The city will default to the existing county ordinance for boat-, vehicle- and RV-storage facilities, which makes them legal on property zoned commercial general, scenic-highway commercial and rural residential. A conditional-use permit application is required for rural residential and scenic highway commercial zoning. A plotplan application is required for commercial-general zoning.
As for traditional self-storage facilities, council members told staff to write an amendment to the existing county ordinance to prohibit them in desirable commercial-general zoning. Such facilities are already prohibited in rural residential and scenic-highway commercial designations, according to city documents.
Councilmember Bob Cashman argued for the amendment. In his opinion, the city needs to draft its own ordinance once and for all to deal with storage facilities, according to the source. He expressed concern that by allowing self-storage facilities to build on prime commercial retail sites along key city thoroughfares, such as Clinton Keith Road, potentially "desirable" future development could be thwarted.

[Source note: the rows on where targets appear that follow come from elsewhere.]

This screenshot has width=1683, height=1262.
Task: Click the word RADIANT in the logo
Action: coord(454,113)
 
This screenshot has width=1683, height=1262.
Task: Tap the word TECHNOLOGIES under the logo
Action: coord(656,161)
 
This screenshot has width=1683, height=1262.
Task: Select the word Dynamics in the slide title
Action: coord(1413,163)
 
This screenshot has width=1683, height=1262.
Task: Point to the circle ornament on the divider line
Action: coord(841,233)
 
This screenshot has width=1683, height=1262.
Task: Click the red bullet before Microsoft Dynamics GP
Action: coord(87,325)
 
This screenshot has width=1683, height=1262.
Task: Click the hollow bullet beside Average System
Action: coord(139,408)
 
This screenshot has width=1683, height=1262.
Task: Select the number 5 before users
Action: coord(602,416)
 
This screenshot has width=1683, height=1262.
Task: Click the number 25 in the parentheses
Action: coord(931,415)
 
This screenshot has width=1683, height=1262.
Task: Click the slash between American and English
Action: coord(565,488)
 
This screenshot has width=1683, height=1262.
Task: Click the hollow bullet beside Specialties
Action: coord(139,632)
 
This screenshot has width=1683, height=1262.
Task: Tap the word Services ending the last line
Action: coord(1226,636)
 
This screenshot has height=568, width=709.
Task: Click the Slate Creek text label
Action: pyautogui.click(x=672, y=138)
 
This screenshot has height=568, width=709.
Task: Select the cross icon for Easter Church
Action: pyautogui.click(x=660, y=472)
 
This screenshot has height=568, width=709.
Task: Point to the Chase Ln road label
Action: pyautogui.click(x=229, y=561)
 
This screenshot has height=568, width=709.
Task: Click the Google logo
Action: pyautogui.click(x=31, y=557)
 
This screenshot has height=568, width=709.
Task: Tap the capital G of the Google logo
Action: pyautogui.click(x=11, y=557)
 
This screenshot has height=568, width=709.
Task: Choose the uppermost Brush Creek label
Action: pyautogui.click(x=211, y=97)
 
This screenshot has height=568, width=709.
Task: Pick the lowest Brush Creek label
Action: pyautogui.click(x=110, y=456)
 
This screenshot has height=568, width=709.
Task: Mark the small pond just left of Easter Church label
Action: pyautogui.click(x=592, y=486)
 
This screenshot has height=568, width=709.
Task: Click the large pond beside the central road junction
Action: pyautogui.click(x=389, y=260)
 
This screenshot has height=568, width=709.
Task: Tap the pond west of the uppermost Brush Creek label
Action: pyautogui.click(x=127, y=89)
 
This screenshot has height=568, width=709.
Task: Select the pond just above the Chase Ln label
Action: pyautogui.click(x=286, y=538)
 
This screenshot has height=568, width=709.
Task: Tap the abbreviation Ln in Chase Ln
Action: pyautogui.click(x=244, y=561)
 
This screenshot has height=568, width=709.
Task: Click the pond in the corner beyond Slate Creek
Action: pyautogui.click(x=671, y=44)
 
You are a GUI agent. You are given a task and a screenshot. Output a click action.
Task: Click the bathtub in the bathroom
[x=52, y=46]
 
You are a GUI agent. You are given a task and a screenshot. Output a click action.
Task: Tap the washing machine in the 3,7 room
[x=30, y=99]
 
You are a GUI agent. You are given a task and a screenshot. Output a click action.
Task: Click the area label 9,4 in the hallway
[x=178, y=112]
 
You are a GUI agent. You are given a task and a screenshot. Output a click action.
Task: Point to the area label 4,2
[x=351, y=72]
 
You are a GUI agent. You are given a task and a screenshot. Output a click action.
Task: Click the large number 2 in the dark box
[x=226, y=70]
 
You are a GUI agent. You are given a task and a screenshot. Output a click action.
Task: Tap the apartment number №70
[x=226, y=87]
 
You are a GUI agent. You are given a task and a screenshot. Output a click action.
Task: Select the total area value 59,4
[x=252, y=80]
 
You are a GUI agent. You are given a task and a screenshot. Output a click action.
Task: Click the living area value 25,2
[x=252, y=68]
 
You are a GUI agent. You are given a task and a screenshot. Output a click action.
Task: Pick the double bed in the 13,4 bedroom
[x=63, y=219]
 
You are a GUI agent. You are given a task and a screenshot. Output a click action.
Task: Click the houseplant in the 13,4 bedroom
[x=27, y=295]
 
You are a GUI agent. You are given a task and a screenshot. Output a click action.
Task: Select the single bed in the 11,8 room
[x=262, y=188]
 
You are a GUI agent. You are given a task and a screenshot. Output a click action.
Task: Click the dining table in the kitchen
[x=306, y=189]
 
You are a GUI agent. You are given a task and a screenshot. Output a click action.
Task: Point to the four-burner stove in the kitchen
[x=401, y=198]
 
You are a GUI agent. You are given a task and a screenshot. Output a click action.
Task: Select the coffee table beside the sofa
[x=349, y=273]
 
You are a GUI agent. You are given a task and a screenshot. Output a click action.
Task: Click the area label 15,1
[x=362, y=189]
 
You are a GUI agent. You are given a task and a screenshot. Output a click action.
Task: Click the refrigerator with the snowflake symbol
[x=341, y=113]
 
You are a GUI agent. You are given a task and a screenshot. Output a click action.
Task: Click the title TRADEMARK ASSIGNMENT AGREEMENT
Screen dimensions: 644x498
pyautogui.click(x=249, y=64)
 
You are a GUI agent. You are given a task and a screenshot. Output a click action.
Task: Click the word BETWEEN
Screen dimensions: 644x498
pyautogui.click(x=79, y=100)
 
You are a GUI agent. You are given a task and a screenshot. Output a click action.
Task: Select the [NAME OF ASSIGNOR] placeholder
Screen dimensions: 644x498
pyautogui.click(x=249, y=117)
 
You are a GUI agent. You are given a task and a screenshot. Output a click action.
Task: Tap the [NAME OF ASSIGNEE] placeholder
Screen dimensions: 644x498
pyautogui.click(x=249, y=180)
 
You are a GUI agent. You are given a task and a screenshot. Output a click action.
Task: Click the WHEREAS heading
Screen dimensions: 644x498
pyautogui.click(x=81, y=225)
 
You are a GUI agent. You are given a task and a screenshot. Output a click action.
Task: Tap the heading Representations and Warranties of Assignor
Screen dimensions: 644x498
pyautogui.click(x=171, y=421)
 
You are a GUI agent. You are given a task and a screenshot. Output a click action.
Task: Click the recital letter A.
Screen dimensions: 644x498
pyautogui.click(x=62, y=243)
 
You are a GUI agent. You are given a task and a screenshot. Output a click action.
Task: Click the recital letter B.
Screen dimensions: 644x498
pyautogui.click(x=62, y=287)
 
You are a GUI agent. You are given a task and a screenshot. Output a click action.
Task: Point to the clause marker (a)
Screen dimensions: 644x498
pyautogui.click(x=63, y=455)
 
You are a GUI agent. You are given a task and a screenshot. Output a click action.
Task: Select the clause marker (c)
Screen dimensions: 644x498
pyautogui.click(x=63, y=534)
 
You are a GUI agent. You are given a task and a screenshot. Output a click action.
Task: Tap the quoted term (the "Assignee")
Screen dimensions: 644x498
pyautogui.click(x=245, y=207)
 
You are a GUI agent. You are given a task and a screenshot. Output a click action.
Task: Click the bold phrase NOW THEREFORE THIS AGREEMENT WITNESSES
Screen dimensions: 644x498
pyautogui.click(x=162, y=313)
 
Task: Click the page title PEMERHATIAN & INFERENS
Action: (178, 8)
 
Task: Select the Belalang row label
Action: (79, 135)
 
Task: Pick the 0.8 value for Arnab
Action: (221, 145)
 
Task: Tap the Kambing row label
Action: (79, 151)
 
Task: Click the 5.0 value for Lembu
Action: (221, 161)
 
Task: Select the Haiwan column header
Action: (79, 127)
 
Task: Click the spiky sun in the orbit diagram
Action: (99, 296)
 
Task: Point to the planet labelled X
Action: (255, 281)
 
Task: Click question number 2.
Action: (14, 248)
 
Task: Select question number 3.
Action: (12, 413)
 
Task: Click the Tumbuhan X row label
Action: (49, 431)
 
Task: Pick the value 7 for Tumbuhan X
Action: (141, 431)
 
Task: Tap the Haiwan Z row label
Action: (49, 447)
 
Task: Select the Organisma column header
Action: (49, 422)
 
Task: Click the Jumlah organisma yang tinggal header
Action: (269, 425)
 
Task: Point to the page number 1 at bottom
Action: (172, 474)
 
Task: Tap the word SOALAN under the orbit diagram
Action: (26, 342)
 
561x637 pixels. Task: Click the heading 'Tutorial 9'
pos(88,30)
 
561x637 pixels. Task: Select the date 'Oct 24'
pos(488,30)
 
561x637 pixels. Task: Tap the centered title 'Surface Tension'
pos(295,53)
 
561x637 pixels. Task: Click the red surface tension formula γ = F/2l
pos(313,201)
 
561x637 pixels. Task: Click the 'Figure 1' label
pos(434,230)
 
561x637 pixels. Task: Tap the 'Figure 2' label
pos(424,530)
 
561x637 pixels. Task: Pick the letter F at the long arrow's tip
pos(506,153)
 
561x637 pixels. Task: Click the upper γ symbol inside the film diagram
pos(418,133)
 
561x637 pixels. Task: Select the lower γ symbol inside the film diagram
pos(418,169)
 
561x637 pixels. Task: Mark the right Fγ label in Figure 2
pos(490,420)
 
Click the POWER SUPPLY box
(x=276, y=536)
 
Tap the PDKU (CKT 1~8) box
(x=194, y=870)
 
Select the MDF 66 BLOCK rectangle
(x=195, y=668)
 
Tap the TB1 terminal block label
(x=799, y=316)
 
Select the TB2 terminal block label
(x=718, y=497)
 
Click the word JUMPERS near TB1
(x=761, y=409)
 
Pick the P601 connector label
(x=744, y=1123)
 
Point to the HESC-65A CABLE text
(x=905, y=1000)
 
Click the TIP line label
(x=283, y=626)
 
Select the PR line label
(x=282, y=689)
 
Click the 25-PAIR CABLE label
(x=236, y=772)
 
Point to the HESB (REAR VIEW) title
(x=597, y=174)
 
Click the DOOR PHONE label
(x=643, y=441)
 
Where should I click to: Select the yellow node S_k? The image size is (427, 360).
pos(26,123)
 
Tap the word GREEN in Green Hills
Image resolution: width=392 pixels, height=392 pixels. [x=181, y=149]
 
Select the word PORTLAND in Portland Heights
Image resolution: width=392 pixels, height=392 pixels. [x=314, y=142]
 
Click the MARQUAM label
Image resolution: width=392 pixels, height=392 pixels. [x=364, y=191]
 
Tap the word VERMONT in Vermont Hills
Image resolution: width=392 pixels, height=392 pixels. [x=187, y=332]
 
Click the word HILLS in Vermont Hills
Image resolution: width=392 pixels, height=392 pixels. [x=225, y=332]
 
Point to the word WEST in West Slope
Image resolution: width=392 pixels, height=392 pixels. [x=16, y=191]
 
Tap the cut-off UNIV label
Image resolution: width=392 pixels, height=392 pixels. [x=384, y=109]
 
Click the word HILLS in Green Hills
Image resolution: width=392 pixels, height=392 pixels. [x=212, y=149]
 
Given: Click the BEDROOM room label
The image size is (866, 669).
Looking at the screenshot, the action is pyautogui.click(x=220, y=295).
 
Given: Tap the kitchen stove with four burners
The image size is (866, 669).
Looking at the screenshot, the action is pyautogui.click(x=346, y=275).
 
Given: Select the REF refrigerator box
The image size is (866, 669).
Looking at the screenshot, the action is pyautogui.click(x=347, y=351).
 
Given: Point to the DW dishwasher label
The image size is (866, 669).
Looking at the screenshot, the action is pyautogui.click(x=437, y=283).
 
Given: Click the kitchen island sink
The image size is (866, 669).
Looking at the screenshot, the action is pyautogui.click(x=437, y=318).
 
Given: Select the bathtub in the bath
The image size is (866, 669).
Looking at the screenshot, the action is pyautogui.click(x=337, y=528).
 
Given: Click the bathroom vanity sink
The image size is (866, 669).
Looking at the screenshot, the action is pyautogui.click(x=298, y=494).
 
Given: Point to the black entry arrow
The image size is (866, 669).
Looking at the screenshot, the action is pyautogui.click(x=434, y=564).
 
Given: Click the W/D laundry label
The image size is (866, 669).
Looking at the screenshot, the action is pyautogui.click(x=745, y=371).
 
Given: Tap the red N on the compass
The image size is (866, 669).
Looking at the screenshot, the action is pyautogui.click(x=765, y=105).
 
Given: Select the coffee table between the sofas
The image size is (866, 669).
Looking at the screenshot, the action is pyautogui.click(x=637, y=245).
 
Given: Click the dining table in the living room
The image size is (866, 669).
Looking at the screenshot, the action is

Im worried about permanent concrete structures, Cashman said in the meeting, pointing out that storage facilities are not aesthetically pleasing and bring little revenue to the city.
Councilmember Marsha Swanson argued that drafting a city ordinance now would cost Wildomar money at a time when self-storage businesses are not beating down our doors. However, city staff told the source recent inquiries from self-storage developers have been made, and the moratorium was put in place in December 2010 because city personnel had received numerous development proposals, according to city documents. Wildomar is about 75 miles southeast of Los Angeles.